### Work order A
Answer these questions about the chalice necklace essay:
(i) In what year did the narrator go to divinity school?
(ii) Besides making soup, what did the narrator's mentor give the narrator?
(iii) Where was the new chalice necklace bought, and what shape was it?
### Work order B
Can you extend the essay about the chalice necklace, picking up right after its final sentence?

### Source document
________________________________________

Let me back up. I grew up Unitarian Universalist. I had a chalice necklace for a long time that I only sometimes wore. When I went to divinity school in 2009, I started to change so much that I didn’t recognize myself. I began to feel that Unitarian Universalism lacked depth and symbolism, and I began to love Jesus with a passion. I prayed to a radically loving and forgiving God I had never believed in before because I had never needed God until then. I had just finished a hospital chaplaincy internship. I just knew that I was going to die soon because I was thirty-five and if I live until I’m seventy then I’m officially ­middle aged, and I only had a ­little bit of time left to make a ­difference in this world. What if Unitarian Universalism ­couldn’t help me do that? My marriage was crumbling at the same time, and I was coming unhinged. It turns out it wasn’t just my chalice necklace that was lost. So was my soul. And my dignity. Has this ever happened to you?

So I wandered up and down Commonwealth Avenue, wiping away boogers and sobbing like my seven-year-old sobs when I’m mad at her, looking for my chalice necklace and actually saying out loud over and over again, “What does it mean? What does it mean?”

I talked to my therapist and a mentor about this incident, asking them if it meant God wanted me to be a Chris­tian and not a UU. They confirmed to me that yes, I was coming unhinged. My mentor gave me one of her extra chalice necklaces and made me some soup.

Two years later, my sanity restored, I finally purchased a new chalice necklace at General Assembly in the shape of a cross. I thought, “this is how I can honor the place I have come to in my spir­it­ual journey...​where Jesus and Unitarian Universalism hug on this cross.” I wore it every day. ­People commented on it all the time. “I thought you were a UU. Why are you wearing a cross?” This made me feel very annoyed and, at the same time, gave me the kind of self-satisfied pride that comes from rebelling against your mom.

________________________________________

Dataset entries
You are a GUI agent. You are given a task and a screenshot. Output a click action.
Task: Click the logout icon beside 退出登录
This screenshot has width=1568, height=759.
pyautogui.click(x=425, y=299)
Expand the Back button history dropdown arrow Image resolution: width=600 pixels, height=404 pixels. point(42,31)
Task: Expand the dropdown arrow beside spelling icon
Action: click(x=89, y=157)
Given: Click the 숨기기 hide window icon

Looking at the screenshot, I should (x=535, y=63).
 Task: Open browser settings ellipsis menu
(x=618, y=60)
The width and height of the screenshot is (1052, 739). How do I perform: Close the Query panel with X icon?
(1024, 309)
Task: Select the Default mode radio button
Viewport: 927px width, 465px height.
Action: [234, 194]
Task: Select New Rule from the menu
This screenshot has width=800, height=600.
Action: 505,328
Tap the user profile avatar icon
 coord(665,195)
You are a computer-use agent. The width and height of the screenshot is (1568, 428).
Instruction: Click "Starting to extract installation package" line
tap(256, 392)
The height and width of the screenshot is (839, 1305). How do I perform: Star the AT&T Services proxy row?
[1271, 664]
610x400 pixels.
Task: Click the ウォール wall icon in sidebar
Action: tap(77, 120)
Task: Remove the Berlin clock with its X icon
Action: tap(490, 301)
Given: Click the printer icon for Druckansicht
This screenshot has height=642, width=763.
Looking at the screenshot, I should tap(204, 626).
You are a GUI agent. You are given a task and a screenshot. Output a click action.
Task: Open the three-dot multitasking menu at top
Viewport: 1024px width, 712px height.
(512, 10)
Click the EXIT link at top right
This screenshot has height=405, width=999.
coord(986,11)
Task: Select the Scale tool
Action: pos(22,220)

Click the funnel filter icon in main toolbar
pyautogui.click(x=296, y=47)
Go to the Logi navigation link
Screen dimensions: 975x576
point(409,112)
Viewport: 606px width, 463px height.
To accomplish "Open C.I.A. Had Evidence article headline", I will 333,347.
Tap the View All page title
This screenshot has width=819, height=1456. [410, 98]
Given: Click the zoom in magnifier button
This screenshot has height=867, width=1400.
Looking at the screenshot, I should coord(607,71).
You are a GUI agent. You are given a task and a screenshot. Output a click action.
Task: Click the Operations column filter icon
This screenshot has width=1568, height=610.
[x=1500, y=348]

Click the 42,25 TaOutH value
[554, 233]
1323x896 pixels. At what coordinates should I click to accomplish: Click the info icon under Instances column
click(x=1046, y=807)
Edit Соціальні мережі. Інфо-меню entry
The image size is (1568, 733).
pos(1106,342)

________________________________________

### Final answer A
(i) 2009
(ii) One of her extra chalice necklaces
(iii) At General Assembly; it was in the shape of a cross.

### Final answer B
The week before my ordination, I returned home from church and realized that my chalice cross was missing from my neck. So I did what any totally sane thirty-something does. I took to Facebook to ask my Facebook friends, “What does it mean?!

And my Facebook friends said a bunch of things, from “You need a better clasp on your chain” to “It means you don’t need outward symbols to know what is in your heart.” The most useful advice of all was: “Get a tattoo. You can’t lose that.”

The next day, I found my cross chalice, with its chain missing, in my inside coat pocket. So here’s what gives me hope for the next time I am feeling off the chain: When I am lost, I will always be found. I will always be found by the Love that won’t let me go. That Love doesn’t exist only in symbol. Instead, it almost always comes in the form of ­people—talking sanity, making me soup, and telling me what it all means.